| Exercise goal |
Count the lines in the material below that contain the word "This", and give only that number.

== == ==

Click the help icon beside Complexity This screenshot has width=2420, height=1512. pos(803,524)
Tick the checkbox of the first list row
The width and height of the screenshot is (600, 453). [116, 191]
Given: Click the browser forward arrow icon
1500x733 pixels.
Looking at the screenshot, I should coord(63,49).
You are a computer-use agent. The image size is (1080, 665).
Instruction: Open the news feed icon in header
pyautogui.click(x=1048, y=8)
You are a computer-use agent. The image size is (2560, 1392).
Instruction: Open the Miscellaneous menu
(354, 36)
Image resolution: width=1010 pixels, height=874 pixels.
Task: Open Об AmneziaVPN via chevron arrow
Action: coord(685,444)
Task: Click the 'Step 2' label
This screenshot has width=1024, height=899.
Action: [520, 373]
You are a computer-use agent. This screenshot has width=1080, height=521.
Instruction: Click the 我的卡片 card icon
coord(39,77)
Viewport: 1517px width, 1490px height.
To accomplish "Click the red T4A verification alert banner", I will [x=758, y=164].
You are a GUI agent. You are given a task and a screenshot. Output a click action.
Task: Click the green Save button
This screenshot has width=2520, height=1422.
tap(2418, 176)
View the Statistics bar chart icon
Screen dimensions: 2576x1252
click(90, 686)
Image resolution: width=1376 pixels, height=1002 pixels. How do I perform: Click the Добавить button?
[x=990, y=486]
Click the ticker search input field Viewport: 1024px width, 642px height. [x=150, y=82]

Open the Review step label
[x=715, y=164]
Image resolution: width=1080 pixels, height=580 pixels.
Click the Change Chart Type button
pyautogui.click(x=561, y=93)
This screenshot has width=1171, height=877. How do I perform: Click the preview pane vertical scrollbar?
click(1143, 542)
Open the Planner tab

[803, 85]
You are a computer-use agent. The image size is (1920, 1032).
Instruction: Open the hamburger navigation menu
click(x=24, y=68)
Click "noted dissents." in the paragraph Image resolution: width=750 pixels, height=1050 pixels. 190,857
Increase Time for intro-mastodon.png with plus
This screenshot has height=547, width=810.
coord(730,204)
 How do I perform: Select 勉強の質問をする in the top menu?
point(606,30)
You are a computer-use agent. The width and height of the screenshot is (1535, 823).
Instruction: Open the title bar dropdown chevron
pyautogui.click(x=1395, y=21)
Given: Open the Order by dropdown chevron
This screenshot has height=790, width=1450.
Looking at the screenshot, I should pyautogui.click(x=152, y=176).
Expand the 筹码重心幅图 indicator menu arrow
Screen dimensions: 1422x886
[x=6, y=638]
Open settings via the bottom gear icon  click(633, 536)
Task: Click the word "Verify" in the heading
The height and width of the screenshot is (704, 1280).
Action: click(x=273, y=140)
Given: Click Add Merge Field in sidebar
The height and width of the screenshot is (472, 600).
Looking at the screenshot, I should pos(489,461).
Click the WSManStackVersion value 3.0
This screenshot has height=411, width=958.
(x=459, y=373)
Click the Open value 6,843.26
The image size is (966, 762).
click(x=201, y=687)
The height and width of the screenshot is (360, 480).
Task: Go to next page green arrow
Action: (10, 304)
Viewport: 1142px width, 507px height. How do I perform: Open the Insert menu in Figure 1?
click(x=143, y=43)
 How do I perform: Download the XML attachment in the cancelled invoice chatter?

== == ==

| Full response |
8